Acta fabula
ISSN 2115-8037

2008
Avril 2008 (volume 9, numéro 4)
Marc Douguet

Ce que la peinture fait au cinéma

Jacques Aumont, L’Oeil interminable, 1989, rééd. 2007, La Différence, 345 p. (dont un cahier central de 32 illustrations)

1Paru en 1989, L’Œil interminable est aujourd’hui réédité, revu et augmenté. C'est donc sur une préface intitulée « Vingt ans après » que s’ouvre maintenant le livre : occasion pour J. Aumont d’expliquer les changements qu’il a apportés, occasion de réaffirmer sa thèse tout en la nuançant :

« L’image de cinéma n’a pas, au figurable, le même rapport que l’image de peinture, et cela ne se voit jamais aussi crûment que dans un cas délibérément ignoré par ce livre, parce qu’il était jugé trop superficiel, trop purement visible : la citation. Ma position, délibérément excessive, était que l’image de film n’est jamais si éloignée du geste pictural qu’en ces occasions où elle cite des tableaux. Or la citation, en cinéma, est, je le vois bien aujourd’hui, un geste non pas superficiel ni nécessairement vulgaire, mais qui peut toucher à un essentiel et presque à une essence du cinéma. [ ... ] Moins aveugle, j’aurais pensé à décrire, et à louer, par exemple la manière dont Tarkovski utilise les siennes : la Madonna del Parto dans Nostalghia ; Léonard dans Le Sacrifice, Van Eyck, dans Stalker. Moins obtus, j’aurais imaginé qu’on pouvait, à partir d’une citation, travailler efficacement et productivement la figuration filmique. » (p. 16)

 

2Ce conditionnel permet de cerner le rapport que J. Aumont entretient avec son propre livre : il s’agit, plutôt que de le réécrire ou de le modifier, d’adopter, dans des espaces liminaires (le dernier chapitre, intitulé « P.S., P.S., P.S. », les notes de bas de page), une attitude critique à son égard. D’autre part, ces lignes délimitent la problématique de l’ouvrage, problématique dont on sortira fréquemment dans la richesse foisonnante du développement, qui achoppe bien souvent sur une différence radicale entre peinture et cinéma, et propose aussi bien une réflexion autonome sur le cinéma en lui-même qu’une étude des principes communs à toute image. Le point de départ de cette réflexion pourrait se lire dans la comparaison séduisante que J. Aumont propose :

« Parmi les innombrables analogies, presque toutes dix-neuvième, offertes à propos du cinéma — la caverne de Platon, l’Ève future, le chemin de fer, le cadrage du paysagiste et du photographe — il y en a une qui manque toujours, c'est le Nautilus de Verne : mobilis in mobile. Justement, le cinéma, c'est le mouvement dans le mobile, et même dans le fluide et le labile, ce qui n’en finit pas de bouger. » (p. 10)

---------------

Consigne a :: Quels films de Tarkovski le compte rendu cite-t-il ?
Ces enregistrements n’ont aucun rapport avec le compte rendu.

Entrées de texte et de localisation d’éléments
---------------

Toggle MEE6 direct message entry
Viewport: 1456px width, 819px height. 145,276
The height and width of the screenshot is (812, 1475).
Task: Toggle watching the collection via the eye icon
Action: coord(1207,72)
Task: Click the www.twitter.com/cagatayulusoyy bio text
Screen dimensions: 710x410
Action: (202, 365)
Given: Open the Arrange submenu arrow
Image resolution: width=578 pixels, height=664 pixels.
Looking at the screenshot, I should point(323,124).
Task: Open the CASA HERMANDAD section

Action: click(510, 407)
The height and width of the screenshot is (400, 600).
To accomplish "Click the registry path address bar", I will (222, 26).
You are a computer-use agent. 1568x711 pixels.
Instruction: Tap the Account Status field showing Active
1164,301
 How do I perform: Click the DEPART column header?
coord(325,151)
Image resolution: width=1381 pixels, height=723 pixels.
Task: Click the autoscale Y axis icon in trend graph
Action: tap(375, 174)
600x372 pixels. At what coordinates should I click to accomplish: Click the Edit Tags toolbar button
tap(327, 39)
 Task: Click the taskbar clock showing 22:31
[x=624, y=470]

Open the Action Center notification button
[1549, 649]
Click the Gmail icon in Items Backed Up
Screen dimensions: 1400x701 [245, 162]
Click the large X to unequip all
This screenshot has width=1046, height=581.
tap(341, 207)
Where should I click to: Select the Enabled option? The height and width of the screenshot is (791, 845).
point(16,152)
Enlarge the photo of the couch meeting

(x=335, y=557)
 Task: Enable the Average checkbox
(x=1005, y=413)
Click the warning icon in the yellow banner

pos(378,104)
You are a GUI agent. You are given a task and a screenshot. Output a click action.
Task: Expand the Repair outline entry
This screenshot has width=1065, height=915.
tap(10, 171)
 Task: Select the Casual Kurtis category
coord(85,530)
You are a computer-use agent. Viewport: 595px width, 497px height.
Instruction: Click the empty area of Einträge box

---------------

Consigne b :: Pouvez-vous renvoyer à l’identique les lignes des enregistrements, de celle qui contient « You are a computer-use agent. Viewport: 595px » jusqu’à la fin des enregistrements ?

Réponse attendue a :: Nostalghia, Le Sacrifice, Stalker

Réponse attendue b ::
You are a computer-use agent. Viewport: 595px width, 497px height.
Instruction: Click the empty area of Einträge box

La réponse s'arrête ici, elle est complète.